On Behalf of | Dec 23, 2015 | Birth Injuries

The men and women who serve this country are generally respected and revered. They risk their lives to keep our country safe and secure. When those service members lives and health are on the line, shouldn’t we expect that medical providers should do their best to keep those special patients safe and secure?

Obviously, all patients, whether they are in the service or not, deserve to be cared for based on the strictest standards of medical care. Medical malpractice happens, however, including to men and women of the military. What is particularly troubling is that the wronged service members are limited in their options to seek justice following a medical error.

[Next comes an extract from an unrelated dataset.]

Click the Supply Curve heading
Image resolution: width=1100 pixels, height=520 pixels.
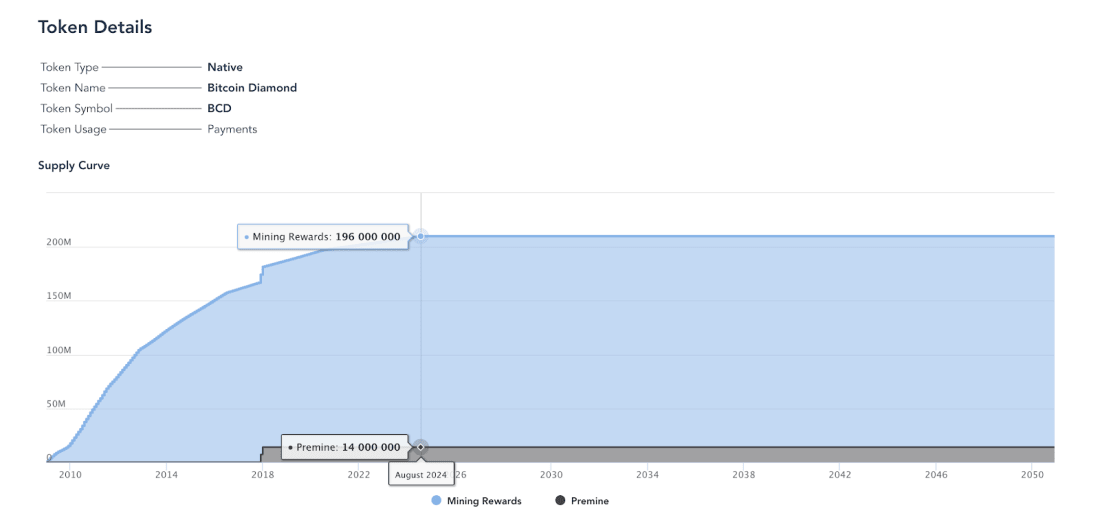pos(74,165)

A law exists that limits service members from suing the government for issues related to their service. This includes prohibiting someone who may be a victim of a doctor’s error from suing the military (government) hospital that treated them. This law has been and remains controversial, and one military family wants it changed in order to seek justice for their daughter. 

During childbirth, the military mother in this case was reportedly administered a medication to which her medical records reported she was allergic. Complications developed during the birth, resulting in the child’s brain damage that leaves her in need of special care to this day, six years later. 

The law against military members suing the government has thus far banned the family from suing for the birth injuries that have impacted their daughter’s life and their lives as well. They argue that particularly when it is a child of a service member who suffers because of government wrongdoing, the law shouldn’t apply to the malpractice case.

Children who “have never worn a uniform” shouldn’t suffer because of their parents’ military service. With that reasoning in mind, the family in this birth injury case is urging the Supreme Court to rule on the controversial law and its application to incidents involving children.